1. Determine the curricular goal of the lesson
- Done using backward design
2. Select the goal for each lesson (should include the unit goal and potentially one more)
- The secondary goal should not be forced and only used if it's a natural fit
3. Determine the movement form (in other domains this may be the type of activity)
- How will the students meet the goal of the lesson? Through reading, a lecture, independent research, etc.
4. Movement themes (in other domains this could be overarching themes like: cause and effect, gender inequality, overarching principles)
- The theme should guide teacher feedback and questions
5. Review skills
- What skills should the students already have that are needed to complete this lesson. This can guide your pretest, warm-up or review
6. New skills
- What SPECIFIC skills will the students learn? The curricular goals are too broad, this portion narrows the goal down for a particular lesson.
7. Life skills
- Life skills are part of the physical education curriculum and must be taught through other objectives. In other domains these skills are either explicitly in the curriculum or can include the character development goals.
8. Teaching strategy
- Many may (and should!) be used within a lesson and unit

These steps are adapted from lesson plan outlines provided by Dr. Nancy Francis at Brock University.

An example of Lesson Planning using Backward Design

 
Posted by: Ross Morrison McGill on December 9, 2012
https://www.youtube.com/watch?v=HPPkwfLbzkM
Notice:
- Lesson objective are stated early and grounded in curriculum
- Engagement portion draws on preexisting knowledge (review skills)
- Keywords relate to objectives, in the process above they would be similarly guided by themes
- Teaching strategy has to be determined, in this case broadly as student or teacher led. Notice that each activity can have a different teaching strategy.

Conclusion
Planning is important. Whether it's to defend our teaching methods or improve student learning, planning is the first step to being an effective educator.
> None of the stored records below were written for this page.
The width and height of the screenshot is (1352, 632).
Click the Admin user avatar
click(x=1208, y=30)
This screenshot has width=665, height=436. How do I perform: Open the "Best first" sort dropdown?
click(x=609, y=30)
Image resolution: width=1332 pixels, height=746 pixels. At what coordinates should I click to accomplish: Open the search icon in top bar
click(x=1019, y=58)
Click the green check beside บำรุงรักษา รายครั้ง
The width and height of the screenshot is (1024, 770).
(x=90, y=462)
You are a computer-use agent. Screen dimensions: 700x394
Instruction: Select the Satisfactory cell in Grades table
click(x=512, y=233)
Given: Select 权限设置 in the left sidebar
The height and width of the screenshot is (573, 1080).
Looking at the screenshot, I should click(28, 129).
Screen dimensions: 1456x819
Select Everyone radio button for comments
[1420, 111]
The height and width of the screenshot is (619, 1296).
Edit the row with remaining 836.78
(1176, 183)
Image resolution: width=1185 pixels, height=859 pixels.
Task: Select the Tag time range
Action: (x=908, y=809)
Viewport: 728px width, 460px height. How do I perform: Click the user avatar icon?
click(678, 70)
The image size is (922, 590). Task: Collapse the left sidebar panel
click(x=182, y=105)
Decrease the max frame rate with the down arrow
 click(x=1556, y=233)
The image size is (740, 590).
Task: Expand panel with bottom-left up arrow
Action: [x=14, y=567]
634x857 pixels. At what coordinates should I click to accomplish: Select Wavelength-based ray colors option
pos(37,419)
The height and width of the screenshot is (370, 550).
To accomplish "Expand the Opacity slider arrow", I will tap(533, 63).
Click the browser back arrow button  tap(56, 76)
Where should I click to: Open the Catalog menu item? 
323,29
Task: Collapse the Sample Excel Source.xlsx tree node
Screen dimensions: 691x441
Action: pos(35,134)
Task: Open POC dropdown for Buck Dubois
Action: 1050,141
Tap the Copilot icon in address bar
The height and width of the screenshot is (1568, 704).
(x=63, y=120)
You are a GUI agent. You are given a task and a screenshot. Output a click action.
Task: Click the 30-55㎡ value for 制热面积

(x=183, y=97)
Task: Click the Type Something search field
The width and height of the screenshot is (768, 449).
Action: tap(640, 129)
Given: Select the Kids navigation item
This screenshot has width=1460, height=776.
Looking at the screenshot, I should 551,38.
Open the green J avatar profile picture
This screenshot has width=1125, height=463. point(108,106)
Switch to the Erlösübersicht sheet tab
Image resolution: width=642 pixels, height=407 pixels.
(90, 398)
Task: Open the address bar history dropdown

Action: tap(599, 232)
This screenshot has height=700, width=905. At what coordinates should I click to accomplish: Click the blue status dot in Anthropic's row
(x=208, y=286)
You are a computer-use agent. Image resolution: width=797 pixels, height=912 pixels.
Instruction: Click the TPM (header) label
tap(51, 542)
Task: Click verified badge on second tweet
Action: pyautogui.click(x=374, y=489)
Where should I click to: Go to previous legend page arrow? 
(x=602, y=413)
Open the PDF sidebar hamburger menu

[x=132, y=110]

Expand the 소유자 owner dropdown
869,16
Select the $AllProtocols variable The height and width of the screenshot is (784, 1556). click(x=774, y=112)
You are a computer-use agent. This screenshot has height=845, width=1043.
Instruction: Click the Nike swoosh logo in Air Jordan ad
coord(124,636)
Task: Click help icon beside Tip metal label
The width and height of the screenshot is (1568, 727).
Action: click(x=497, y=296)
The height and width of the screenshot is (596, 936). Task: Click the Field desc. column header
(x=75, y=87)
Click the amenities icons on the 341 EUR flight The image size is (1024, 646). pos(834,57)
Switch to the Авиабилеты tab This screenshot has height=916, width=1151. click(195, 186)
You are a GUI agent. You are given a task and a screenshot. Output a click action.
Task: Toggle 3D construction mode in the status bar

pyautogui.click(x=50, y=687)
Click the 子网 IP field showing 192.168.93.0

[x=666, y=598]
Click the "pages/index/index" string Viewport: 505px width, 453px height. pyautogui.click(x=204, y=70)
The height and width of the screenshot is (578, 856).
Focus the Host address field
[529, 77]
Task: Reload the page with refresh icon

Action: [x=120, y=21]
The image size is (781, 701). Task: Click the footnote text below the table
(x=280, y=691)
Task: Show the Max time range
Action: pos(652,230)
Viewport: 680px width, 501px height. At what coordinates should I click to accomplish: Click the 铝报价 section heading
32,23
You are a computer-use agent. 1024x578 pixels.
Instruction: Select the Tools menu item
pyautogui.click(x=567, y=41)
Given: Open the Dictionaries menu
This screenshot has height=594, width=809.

Planning is challenging. Sure, creating activities and filling a period with action is easy but planning a curriculum based unit with cohesive lesson plans that maximize the potential for student learning is exceedingly difficult. There is an answer. Backward design helps guide lessons, eliminates time spent forcing lessons to work together, ensures curricular expectations are being met and helps reduce time spent planning without sacrificing quality. Using this design method you can be a better educator!

References

Finley, Todd. Planning the best curriculum unit ever. Edutopia. Retrieved from: http://www.edutopia.org/blog/planning-best-curriculum-unit-ever-todd-finley
Dr. Nancy Francis, Brock University. Personal Communication, October, 2015.